*Problem*.
The reply should hold only the lines from the one with "You are a GUI" through the end of the data, each given exactly.

*Input material*.
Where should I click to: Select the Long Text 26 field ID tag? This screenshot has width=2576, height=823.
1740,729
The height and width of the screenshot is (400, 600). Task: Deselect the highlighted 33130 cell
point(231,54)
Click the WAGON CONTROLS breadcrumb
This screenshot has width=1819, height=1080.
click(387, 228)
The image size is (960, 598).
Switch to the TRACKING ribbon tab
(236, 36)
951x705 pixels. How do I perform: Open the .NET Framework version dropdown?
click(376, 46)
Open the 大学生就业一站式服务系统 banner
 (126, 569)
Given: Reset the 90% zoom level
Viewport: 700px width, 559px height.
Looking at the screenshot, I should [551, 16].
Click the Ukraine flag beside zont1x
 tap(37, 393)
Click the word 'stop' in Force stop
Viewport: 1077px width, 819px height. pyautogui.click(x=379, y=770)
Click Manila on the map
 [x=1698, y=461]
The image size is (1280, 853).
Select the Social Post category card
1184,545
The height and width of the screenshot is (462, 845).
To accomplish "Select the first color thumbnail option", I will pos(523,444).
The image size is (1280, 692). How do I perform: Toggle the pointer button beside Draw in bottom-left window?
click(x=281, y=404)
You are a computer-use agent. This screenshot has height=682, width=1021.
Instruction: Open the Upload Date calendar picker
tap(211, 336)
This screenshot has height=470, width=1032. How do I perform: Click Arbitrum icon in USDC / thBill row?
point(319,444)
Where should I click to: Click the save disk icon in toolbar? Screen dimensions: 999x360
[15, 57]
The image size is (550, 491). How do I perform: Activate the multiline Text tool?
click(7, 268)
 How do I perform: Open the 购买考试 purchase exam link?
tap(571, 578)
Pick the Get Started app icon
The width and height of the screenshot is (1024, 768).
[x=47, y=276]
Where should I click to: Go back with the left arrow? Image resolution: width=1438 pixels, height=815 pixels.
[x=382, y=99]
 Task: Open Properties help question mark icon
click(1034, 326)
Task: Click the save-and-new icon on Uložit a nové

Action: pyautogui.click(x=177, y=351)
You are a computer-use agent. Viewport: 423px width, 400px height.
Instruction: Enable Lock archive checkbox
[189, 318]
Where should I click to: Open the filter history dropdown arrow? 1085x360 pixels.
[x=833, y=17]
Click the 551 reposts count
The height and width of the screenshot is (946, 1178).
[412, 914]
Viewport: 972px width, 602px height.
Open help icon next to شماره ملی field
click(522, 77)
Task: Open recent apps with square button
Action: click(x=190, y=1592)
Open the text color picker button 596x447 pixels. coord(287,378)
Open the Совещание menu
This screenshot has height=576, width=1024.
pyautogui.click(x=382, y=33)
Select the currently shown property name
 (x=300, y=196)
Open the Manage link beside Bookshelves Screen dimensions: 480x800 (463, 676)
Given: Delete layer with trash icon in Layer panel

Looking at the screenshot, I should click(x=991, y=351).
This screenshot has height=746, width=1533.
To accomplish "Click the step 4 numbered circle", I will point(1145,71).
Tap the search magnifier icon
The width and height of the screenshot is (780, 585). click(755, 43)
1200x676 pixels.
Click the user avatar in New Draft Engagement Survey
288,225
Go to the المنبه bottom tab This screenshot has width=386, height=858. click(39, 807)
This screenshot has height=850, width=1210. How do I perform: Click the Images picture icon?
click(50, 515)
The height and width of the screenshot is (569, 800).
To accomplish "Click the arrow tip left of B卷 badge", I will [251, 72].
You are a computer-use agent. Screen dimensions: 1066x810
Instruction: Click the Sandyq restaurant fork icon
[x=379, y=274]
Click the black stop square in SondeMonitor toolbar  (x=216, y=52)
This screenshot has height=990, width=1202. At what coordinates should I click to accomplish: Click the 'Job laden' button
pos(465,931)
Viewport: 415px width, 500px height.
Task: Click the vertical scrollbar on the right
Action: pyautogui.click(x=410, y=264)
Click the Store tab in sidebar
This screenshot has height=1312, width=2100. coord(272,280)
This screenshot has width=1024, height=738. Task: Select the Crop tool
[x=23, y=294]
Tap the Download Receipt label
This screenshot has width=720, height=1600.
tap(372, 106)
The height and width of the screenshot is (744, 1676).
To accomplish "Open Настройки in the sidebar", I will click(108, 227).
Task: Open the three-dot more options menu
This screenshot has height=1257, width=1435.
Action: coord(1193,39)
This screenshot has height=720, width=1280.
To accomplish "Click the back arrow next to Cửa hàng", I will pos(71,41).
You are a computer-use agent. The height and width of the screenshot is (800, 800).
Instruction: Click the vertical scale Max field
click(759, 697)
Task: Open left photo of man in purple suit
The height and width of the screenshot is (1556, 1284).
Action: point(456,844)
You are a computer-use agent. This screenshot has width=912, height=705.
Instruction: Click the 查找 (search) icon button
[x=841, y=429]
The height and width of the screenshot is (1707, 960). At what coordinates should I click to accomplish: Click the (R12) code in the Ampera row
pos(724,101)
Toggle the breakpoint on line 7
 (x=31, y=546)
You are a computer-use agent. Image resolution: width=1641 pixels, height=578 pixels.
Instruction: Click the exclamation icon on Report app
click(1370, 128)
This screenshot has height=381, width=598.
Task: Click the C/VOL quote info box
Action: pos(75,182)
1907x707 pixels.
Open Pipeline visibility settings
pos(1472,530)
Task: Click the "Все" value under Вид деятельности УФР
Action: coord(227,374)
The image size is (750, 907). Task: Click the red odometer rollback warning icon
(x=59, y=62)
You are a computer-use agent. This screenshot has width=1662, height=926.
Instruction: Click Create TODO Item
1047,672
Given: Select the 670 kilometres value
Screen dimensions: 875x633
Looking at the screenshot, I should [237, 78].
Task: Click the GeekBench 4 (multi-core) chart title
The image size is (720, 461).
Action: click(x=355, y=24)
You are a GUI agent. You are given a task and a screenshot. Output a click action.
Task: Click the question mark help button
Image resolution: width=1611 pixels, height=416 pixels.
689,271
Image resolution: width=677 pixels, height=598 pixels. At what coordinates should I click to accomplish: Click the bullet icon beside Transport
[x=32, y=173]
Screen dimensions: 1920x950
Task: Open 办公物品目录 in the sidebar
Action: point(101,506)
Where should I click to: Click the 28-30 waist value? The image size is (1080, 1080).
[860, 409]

*Answer*.
You are a GUI agent. You are given a task and a screenshot. Output a click action.
Task: Click the question mark help button
Image resolution: width=1611 pixels, height=416 pixels.
689,271
Image resolution: width=677 pixels, height=598 pixels. At what coordinates should I click to accomplish: Click the bullet icon beside Transport
[x=32, y=173]
Screen dimensions: 1920x950
Task: Open 办公物品目录 in the sidebar
Action: point(101,506)
Where should I click to: Click the 28-30 waist value? The image size is (1080, 1080).
[860, 409]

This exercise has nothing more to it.